I install on my gentoo OS, Postfix + Cyrus-Imapd +Cyrus-Sasl with Kerberos and ldap support.

1. Create keytab on my Windows srv 2008 (AD+KDC):

ktpass -princ host/srv-mydomain.local@MYDOMAIN.LOCAL -mapuser ldapmail@MYDOMAIN.LOCAL -crypto RC4-HMAC-NT -ptype KRB5_NT_SRV_INST -pass "mypasswd" -out c:\mail.keytab

2. Copy mail.keytab via SCP to linux server (srv-mydomain.local)

changed permission

chown root.kerberos /etc/mail/mail.keytab

where kerberos:

cat /etc/group | grep kerberos

kerberos::1100:root,postﬁx,cyrus

kinit this keytab:

kinit -V -k -t /etc/mail/mail.keytab host srv-mydomain.local@MYDOMAIN.LOCAL

Authenticated to Kerberos v5

3. saslauthd start with next option:

ps ax | grep sasl

27593 ? Ss 0:00 /usr/sbin/saslauthd -a kerberos5

cat smtp.conf

pwcheck_method: saslauthd

mech_list: gssapi

sasl_pwcheck_method: saslauthd

sasl_mech_list: gssapi

sasl_keytab: /etc/mail/mail.keytab

I want, my users to be held authenticated via Kerberos, without using a login & password.

Postfix & Cyrus-Imapd should verify the existence of these users in AD.

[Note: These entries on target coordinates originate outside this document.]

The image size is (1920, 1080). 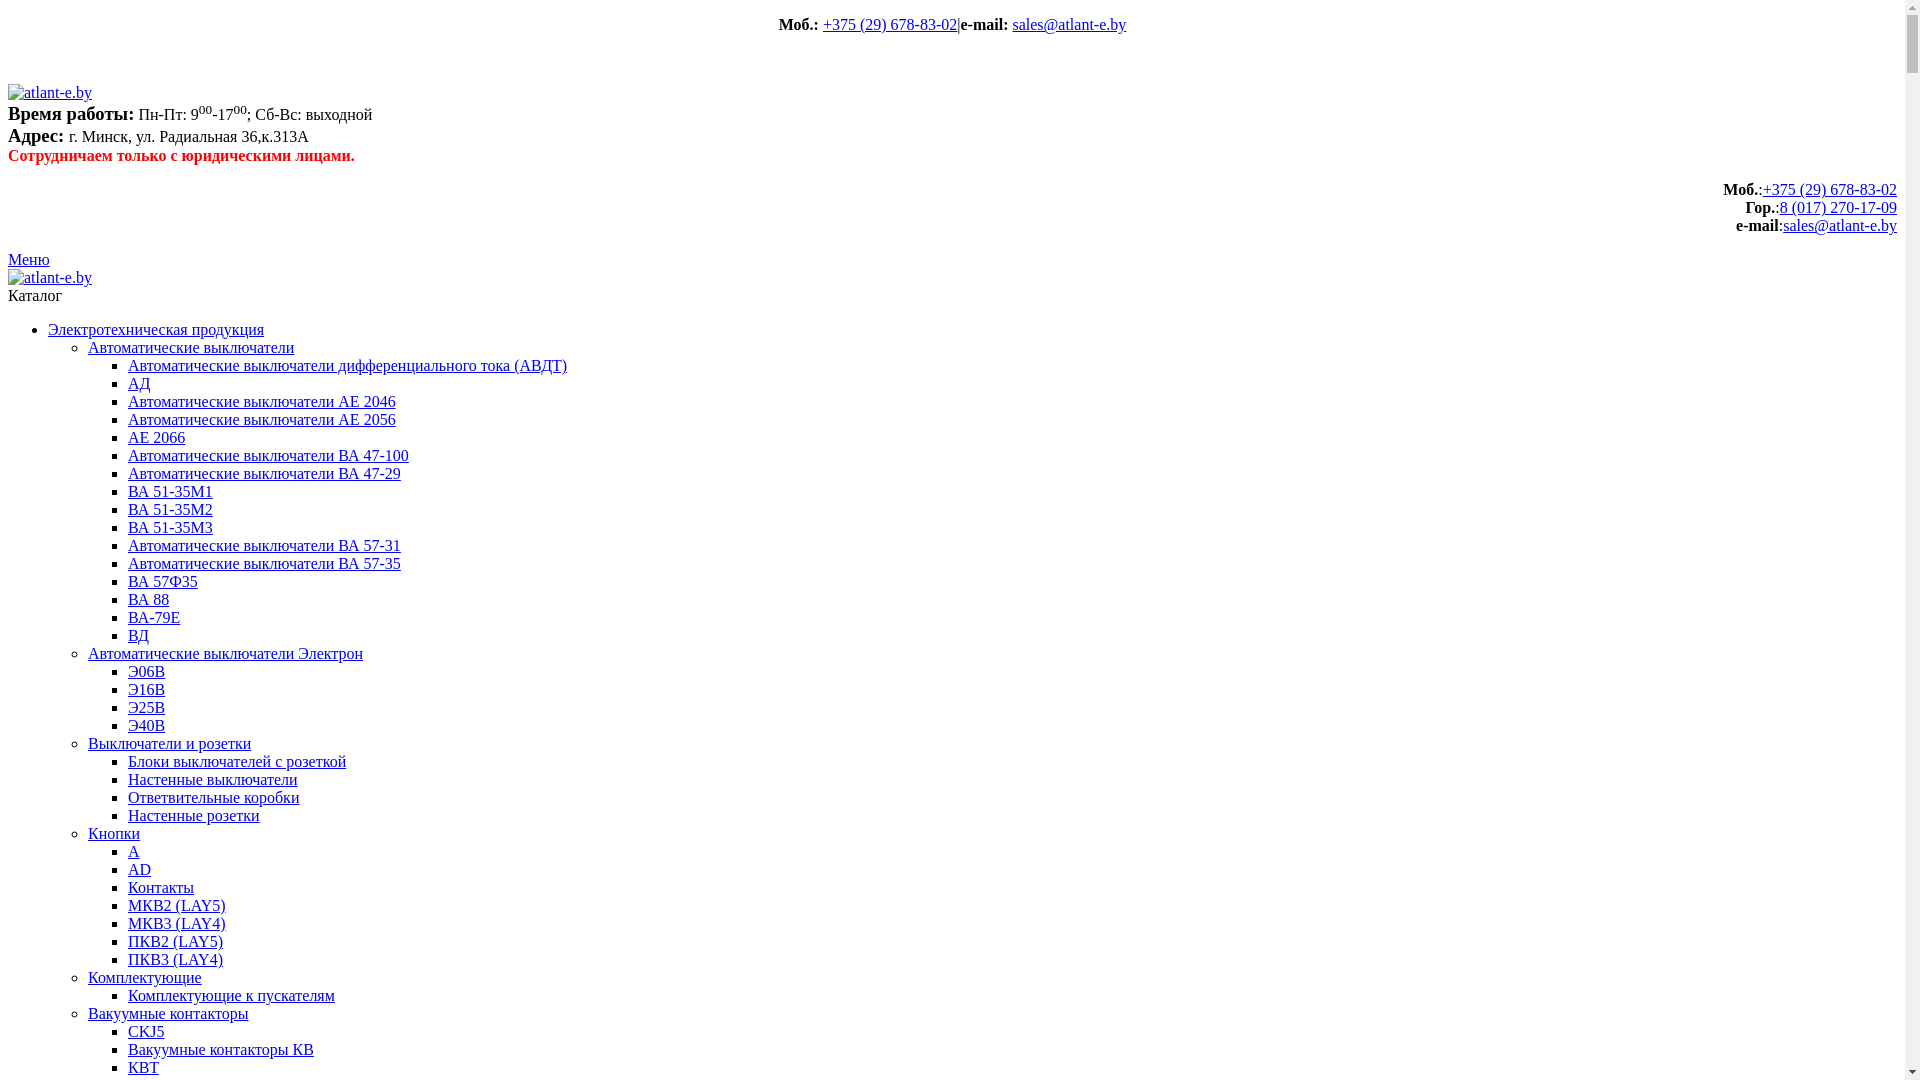 What do you see at coordinates (1829, 189) in the screenshot?
I see `'+375 (29) 678-83-02'` at bounding box center [1829, 189].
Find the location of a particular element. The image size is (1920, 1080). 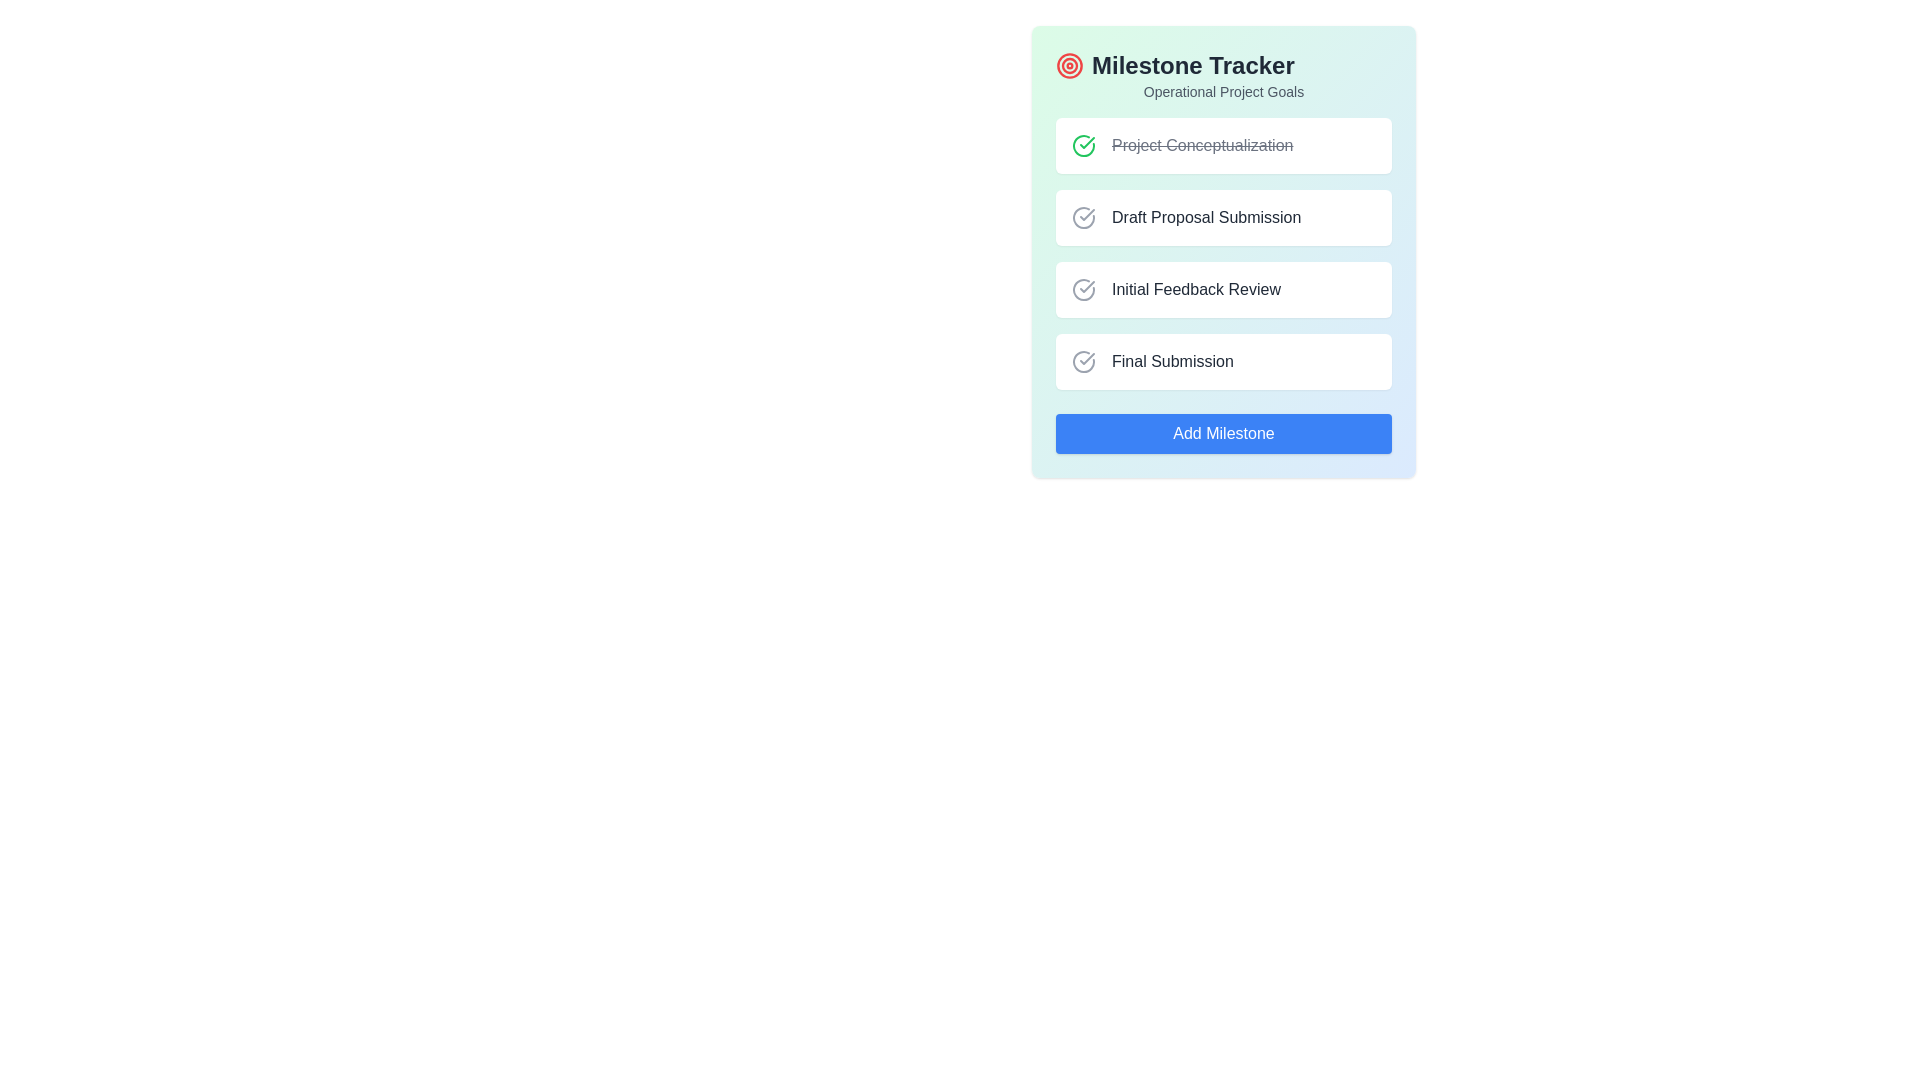

the green circular checkmark icon located to the left of the text 'Project Conceptualization' in the task list under 'Milestone Tracker' is located at coordinates (1083, 145).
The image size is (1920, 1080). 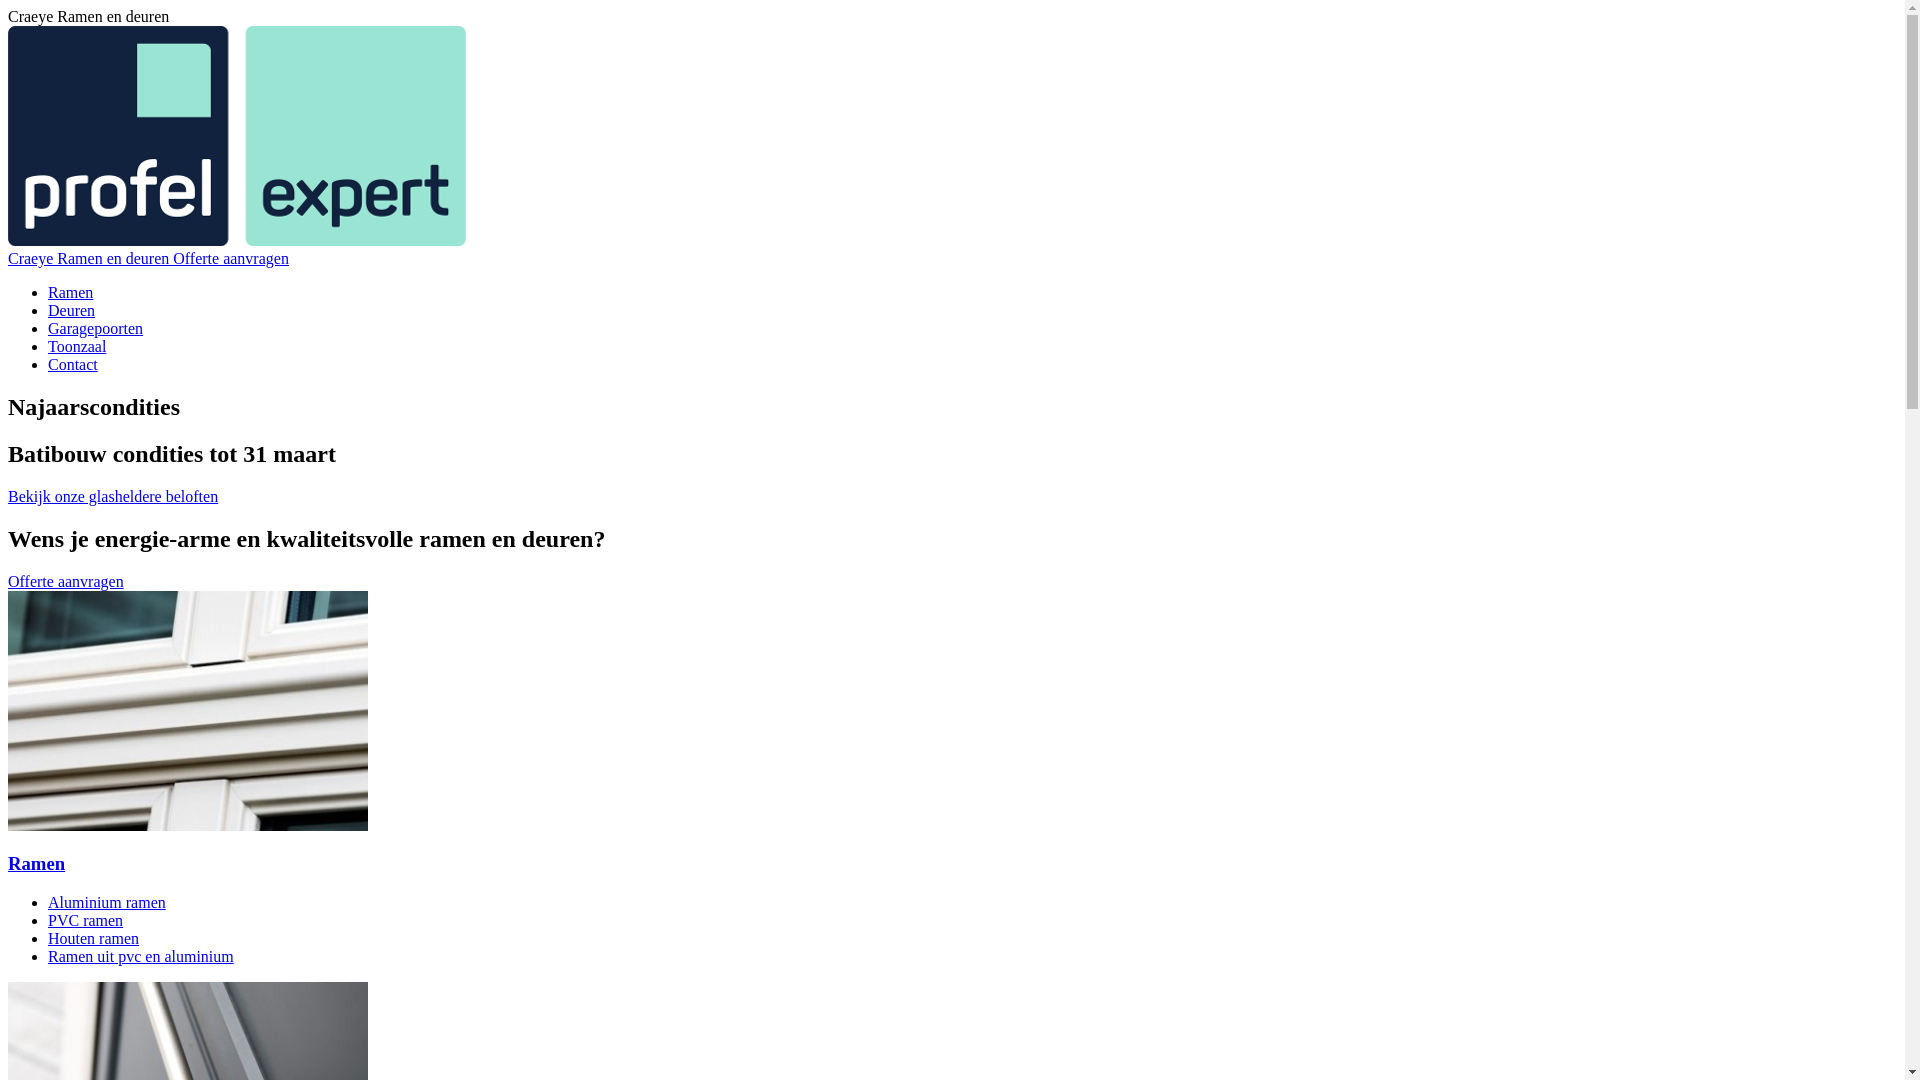 I want to click on 'Ramen', so click(x=70, y=292).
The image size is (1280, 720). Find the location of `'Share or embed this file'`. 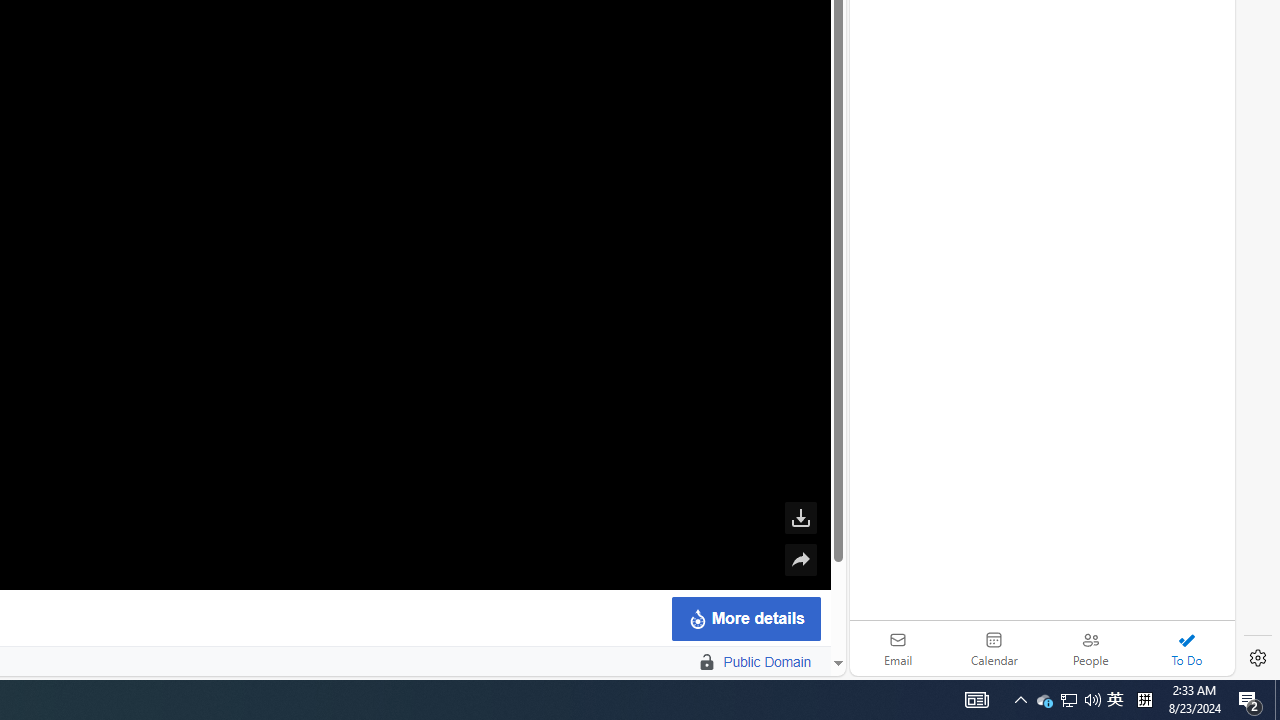

'Share or embed this file' is located at coordinates (800, 560).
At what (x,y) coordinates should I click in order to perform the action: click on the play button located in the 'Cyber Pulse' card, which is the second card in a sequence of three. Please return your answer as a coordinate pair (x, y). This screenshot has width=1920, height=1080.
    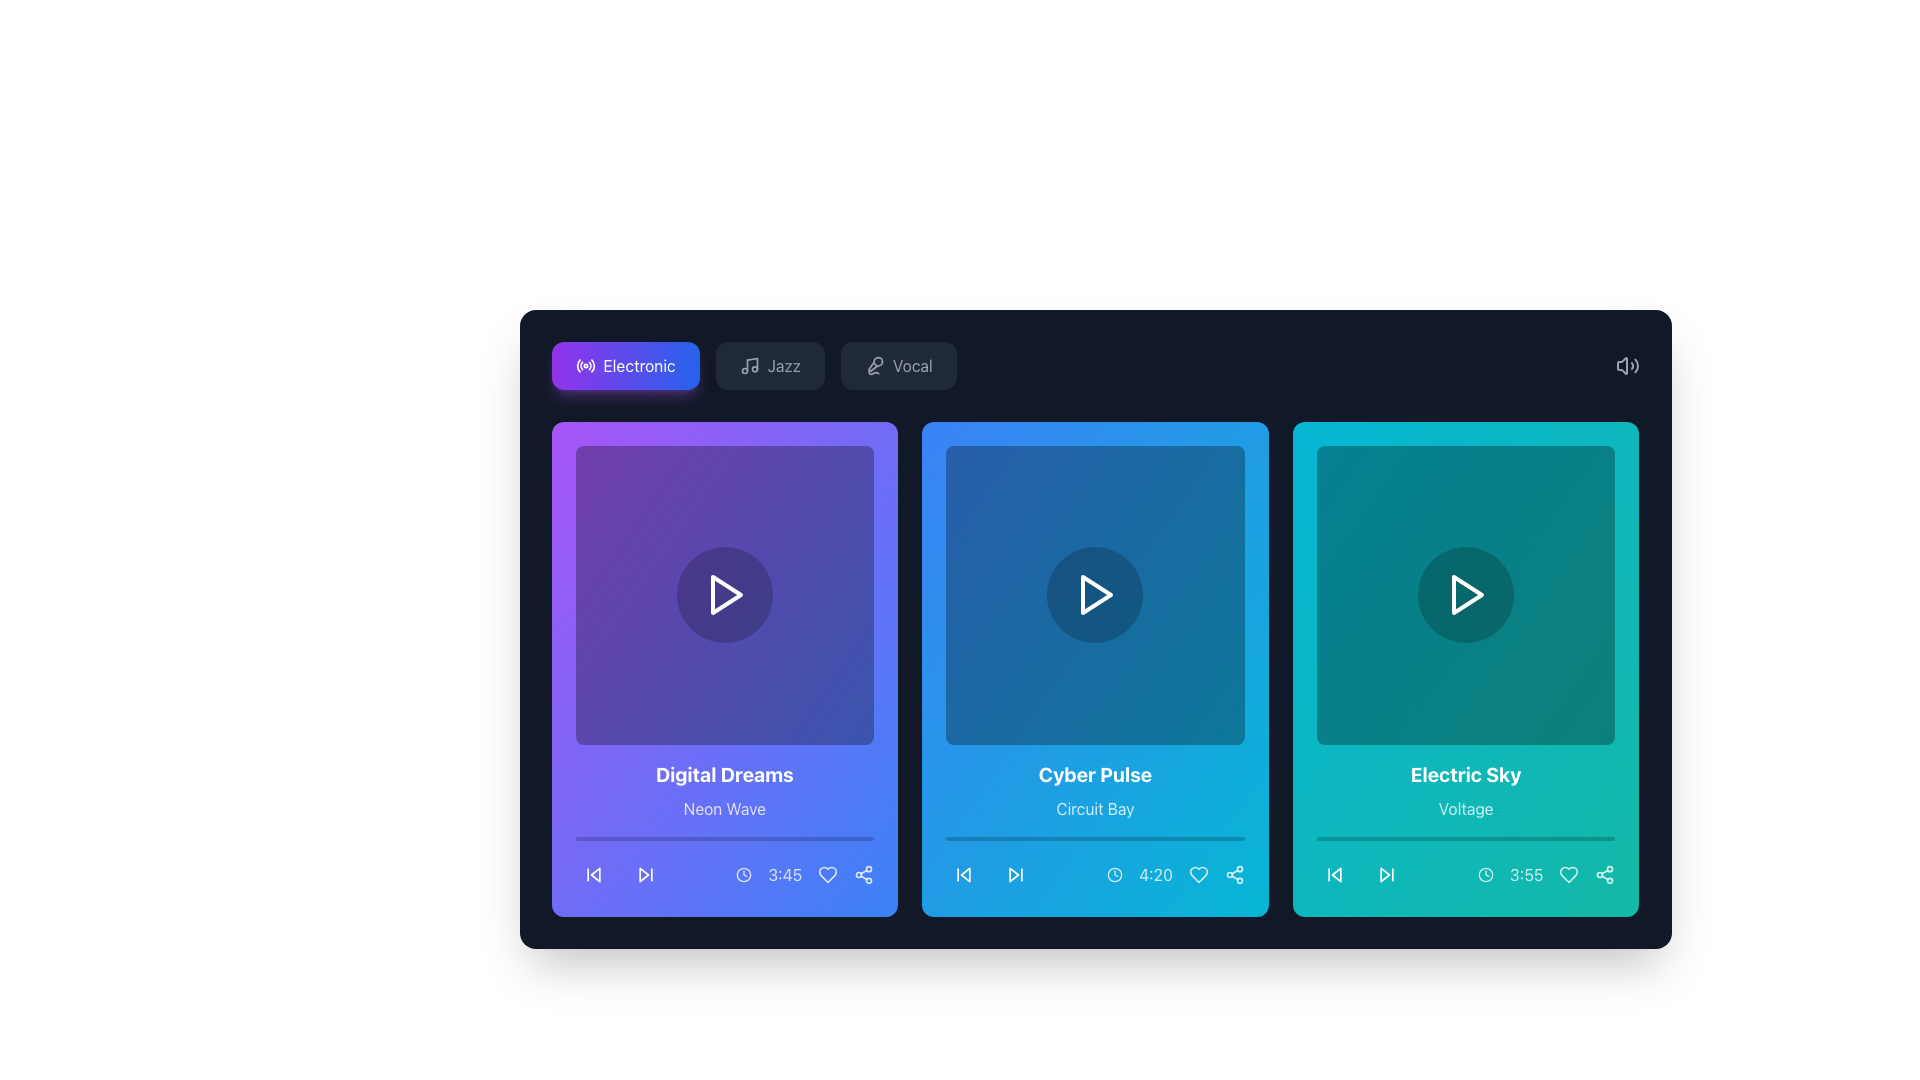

So what is my next steps ???

many thanks ALL for your help  :Smile: 

--

Ross

----------

## gerdesj

You have provided nearly the perfect query - lots of config details.

However, no logs - from anything.

Have you looked at any logs.  For starters your KDCs should see something and report in Event Log.  If they are not then either logging isn't configured or requests are not even being sent.

Dig out Wireshark. 

Cheers

jon

----------